ABOUT THIS EXERCISE =
Lower down are entries containing pictures. Copy exactly, without those pictures, the lines from the line with "You are a GUI" through the line with "1248x952 pixels.".
(SOURCE DATA)
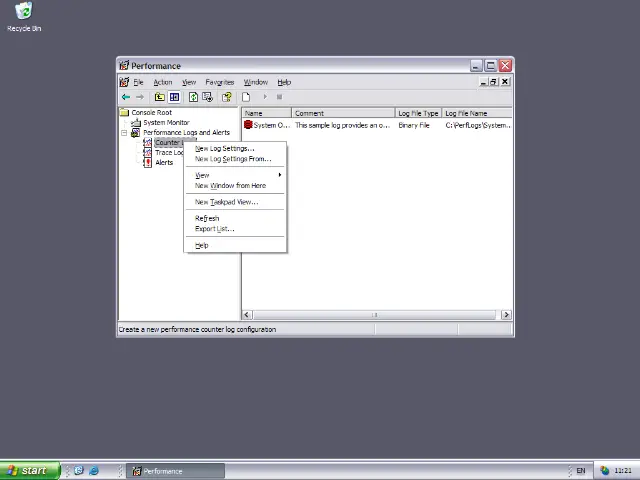Click the Help toolbar icon
Image resolution: width=640 pixels, height=480 pixels.
click(227, 97)
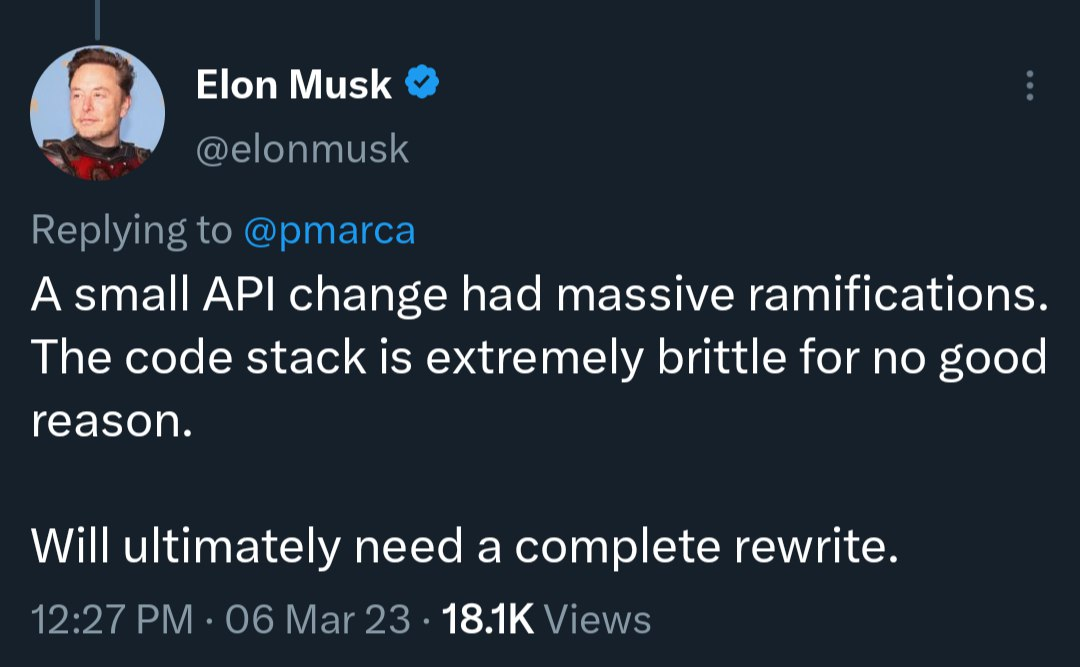Click the Elon Musk display name

pos(293,84)
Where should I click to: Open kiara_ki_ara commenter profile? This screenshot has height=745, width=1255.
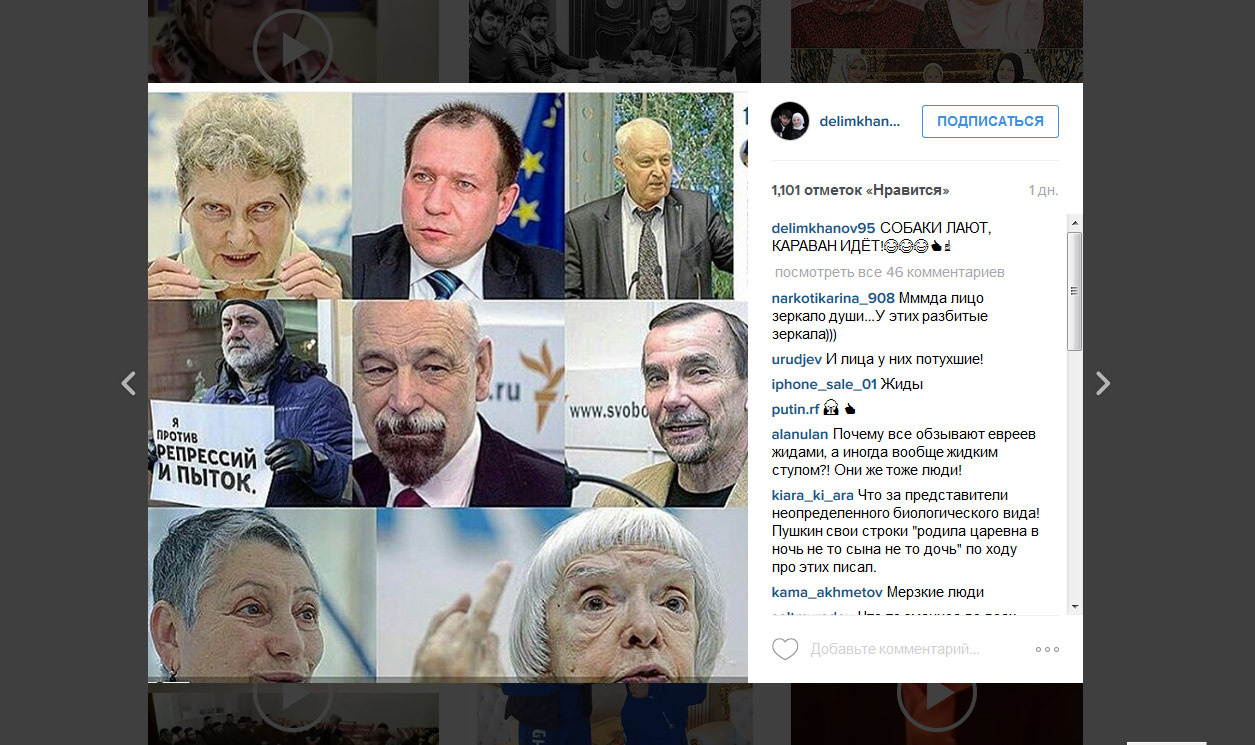click(813, 495)
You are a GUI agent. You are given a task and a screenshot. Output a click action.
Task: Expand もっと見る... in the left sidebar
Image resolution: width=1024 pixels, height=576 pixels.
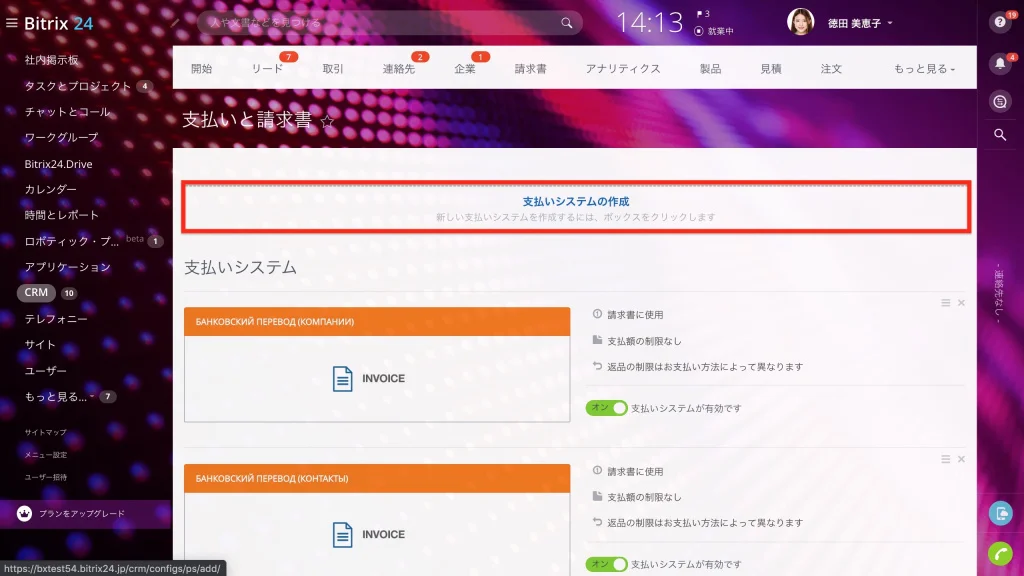coord(59,396)
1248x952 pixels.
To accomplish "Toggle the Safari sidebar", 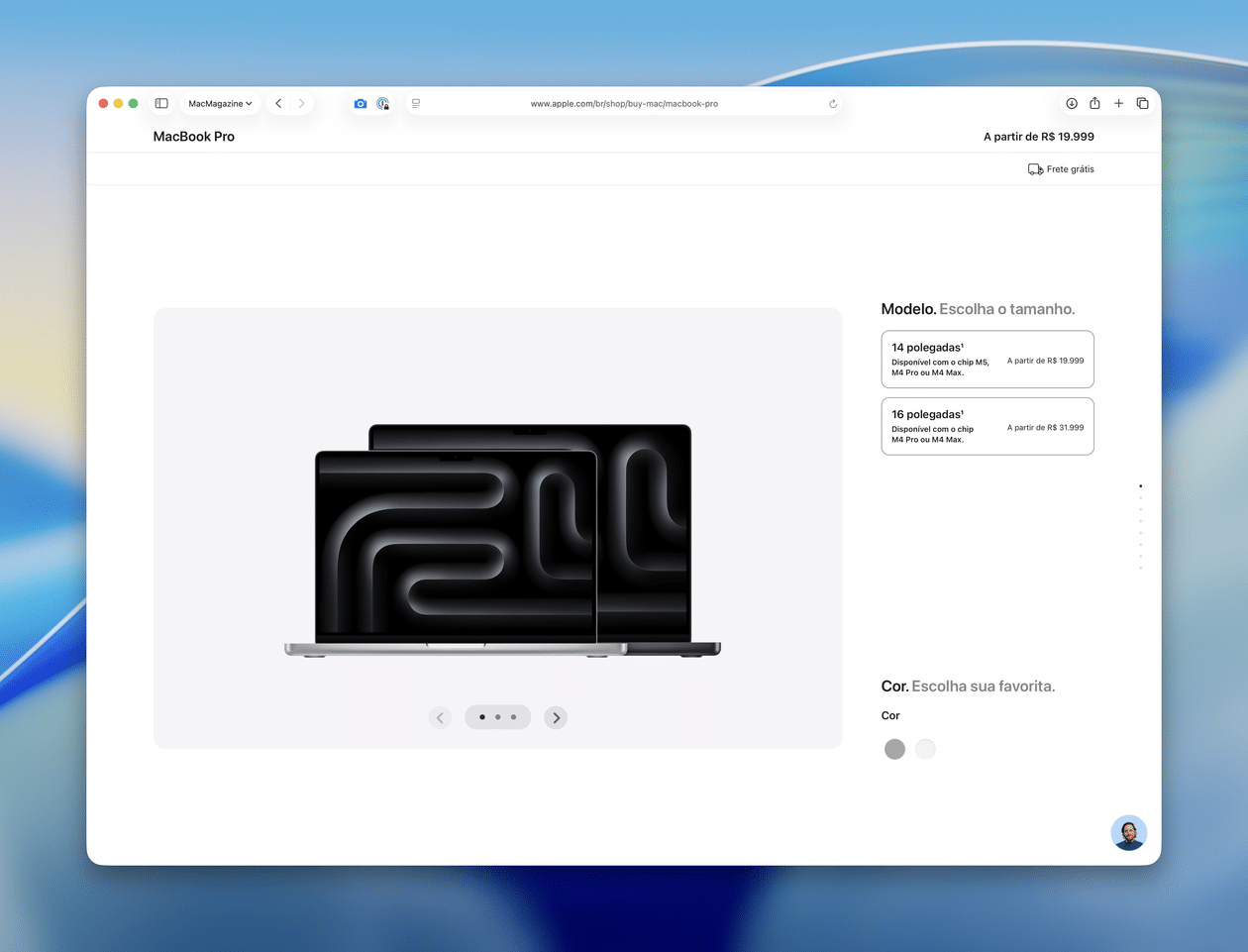I will (x=160, y=103).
(End SOURCE DATA)
OUTPUT FOR THIS EXERCISE =
You are a GUI agent. You are given a task and a screenshot. Output a click action.
Task: Expand もっと見る... in the left sidebar
Image resolution: width=1024 pixels, height=576 pixels.
coord(59,396)
1248x952 pixels.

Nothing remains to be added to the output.